Pada suatu kesempatan saya menemani Riri Satria ketika menjadi narasumber pada sebuah seminar mengenai cyber security atau keamanan siber. Saya menyimak penjelasan apa yang sesugguhnya terjadi dengan Pusat Data Nasional (PDN) yang dikelola oleh Kementerian Komunikasi dan Informatika (Kominfo) RI. Penjelasan yang saya dengar PDN diserang hacker menggunakan ransomware. Data strategis nasional dikunci atau dikasih enkripsi sehingga tidak dapat diakses dan si hacker meminta tebusan Rp. 131 Miliar. Wow fantastis!

Namun yang menarik perhatian saya adalah ketika Riri Satria menjelaskan salah satu teknik hacking yang disebut SQL Injection. Ini adalah dengan cara menyusupkan potongan-potongan program ke dalam lalu lintas data di dunia siber lalu masuk ke dalam server yang menjadi target.  Algoritma SQL Injection ini banyak wujudnya, tergantung apa yang menjadi tujuan. Ini adalah teknik untuk membuka pintu masuk ke dalam sebuah sistem komputer. Ternyata algoritma dalam wujud potongan-potongan program pada SQL Injection ini mirip sekali dengan puisi. Simbol-simbolnya memang sederhana, bahkan lebih sederhana dibanding bahasa alami manusia atau natural language. Rupanya inilah yang dipergunakan sebagai pintu masuk untuk membobol server yang menjadi target.

Rupanya ini yang dimaksud oleh Riri Satria, di mana algoritma dalam wujud potongan-potongan program dengan simbol sederhana itu ternyata tidak sesederhana itu dampaknya. Itu mampu menciptakan geger nasional, dengan menyerang PDN, dan ternyata dahsyat sekali dampak dari algoritma dan program komputer itu.

Sekedar referensi, Riri Satria adalah seorang pakar digital sekaligus dosen untuk bidang ilmu komputer dan transformasi digital. Di samping itu dia adalah seorang pencinta puisi yang sudah menerbitkan beberapa buku kumpulan puisi serta buku kumpulan esai. Jadi Riri Satria memang berada di dua dunia, yaitu dunia ilmu komputer atau digital serta dunia puisi atau sastra pada umumnya.

Saya paham betapa dahsyatnya puisi sederhana seperti teks Sumpah Pemuda tahun 1928. Teks itu sanggup menggugah dan membangkitkan semangat nasionalisme di kalangan pemuda untuk membawa Indonesia Merdeka tahun 1945. Ternyata tak kalah dahsyatnya algoritma, mampu melumpuhkan PDN, menciptakan geger nasional, dan melumpuhkan sebagian aktivitas di pemerintahan.

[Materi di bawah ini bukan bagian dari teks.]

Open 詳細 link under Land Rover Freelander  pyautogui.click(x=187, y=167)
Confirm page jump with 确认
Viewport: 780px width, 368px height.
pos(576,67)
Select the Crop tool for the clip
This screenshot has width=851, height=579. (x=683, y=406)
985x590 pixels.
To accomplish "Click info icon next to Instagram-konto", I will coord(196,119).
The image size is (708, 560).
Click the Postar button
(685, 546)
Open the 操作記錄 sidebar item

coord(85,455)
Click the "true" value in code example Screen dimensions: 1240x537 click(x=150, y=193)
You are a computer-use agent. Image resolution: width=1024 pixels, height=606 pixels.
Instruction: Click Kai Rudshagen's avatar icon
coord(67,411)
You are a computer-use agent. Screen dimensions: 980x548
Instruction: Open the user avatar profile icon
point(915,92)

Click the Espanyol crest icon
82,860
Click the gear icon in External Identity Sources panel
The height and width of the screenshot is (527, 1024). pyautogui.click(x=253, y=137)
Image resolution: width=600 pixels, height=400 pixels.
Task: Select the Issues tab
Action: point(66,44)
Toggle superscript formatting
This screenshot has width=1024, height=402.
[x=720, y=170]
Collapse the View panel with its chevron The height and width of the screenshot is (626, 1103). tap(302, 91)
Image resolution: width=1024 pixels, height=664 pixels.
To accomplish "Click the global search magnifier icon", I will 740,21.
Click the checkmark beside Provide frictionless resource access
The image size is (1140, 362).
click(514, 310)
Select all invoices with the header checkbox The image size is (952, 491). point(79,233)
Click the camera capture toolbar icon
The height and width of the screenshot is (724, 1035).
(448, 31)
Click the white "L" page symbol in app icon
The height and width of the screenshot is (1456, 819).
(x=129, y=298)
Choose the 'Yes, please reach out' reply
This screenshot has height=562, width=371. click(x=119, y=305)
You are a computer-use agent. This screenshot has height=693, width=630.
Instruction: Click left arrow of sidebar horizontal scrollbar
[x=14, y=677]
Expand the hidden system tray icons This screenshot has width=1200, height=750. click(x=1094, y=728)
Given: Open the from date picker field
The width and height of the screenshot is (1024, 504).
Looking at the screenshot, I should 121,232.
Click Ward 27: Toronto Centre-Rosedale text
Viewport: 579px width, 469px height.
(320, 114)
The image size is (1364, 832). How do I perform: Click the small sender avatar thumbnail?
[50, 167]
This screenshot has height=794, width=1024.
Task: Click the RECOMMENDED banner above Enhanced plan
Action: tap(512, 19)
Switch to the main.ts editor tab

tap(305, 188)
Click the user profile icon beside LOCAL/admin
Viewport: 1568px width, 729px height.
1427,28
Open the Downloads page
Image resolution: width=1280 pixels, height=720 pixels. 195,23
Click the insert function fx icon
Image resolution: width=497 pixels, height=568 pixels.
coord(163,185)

Algoritma dan puisi, keduanya menggunakan simbol-simbol sederhana, namun punya daya ledak yang dahsyat luar biasa!

Jadi apakah kesamaan algoritma dan puisi di mata seorang Riri Satria? Pertama, sama-sama berbentuk potongan-potongan kalimat pendek atau kalimat tidak lengkap. Kedua, menggunakan simbol-simbol yang sederhana seperti huruf, angka, serta tanda baca lainnya. Ketiga, memiliki dampak yang dahsyat seperti efek sayap kupu-kupu atau butterfly effect, di mana perubahan kecil pada simbol dapat memberikan dampak perubahan yang besar. Keempat, sama-sama “menyampaikan pesan”, di mana puisi menyampaikan pesan batin dan juga penalaran, sementara algoritma menyampaikan pesan alam wujud systems thinking.

Jadi saya paham sekarang, apa yang dimaksud oleh pakar digital sekaligus penyair Riri Satria dengan quote pada awal tulisan ini, matematika, algoritma, serta program komputer, memiliki satu kesamaan dengan puisi, yaitu sama-sama merepresentasikan fenomena yang kompleks dengan simbol-simbol yang sederhana.

Bekasi, 17.07.2024

Rissa Churria - pendidik, penyair, esais, pelukis, aktivis kemanusiaan, pemeperhati masalah sosial budaya, pengurus Komunitas Jagat Sastra Milenia (JSM) serta pengelola Rumah Baca Ceria (RBC), Anggota Penyair Perempuan Indonesia (PPI). Tinggal di Bekasi, Jawa Barat, sampai saat ini sudah menerbitkan 7 buku kumpulan puisi tunggal, 1 buku antologi kontempelasi, 1 buku Pedoman Bahasa Indonesia Untuk Mahasiswa, serta lebih dari 100 antologi bersama.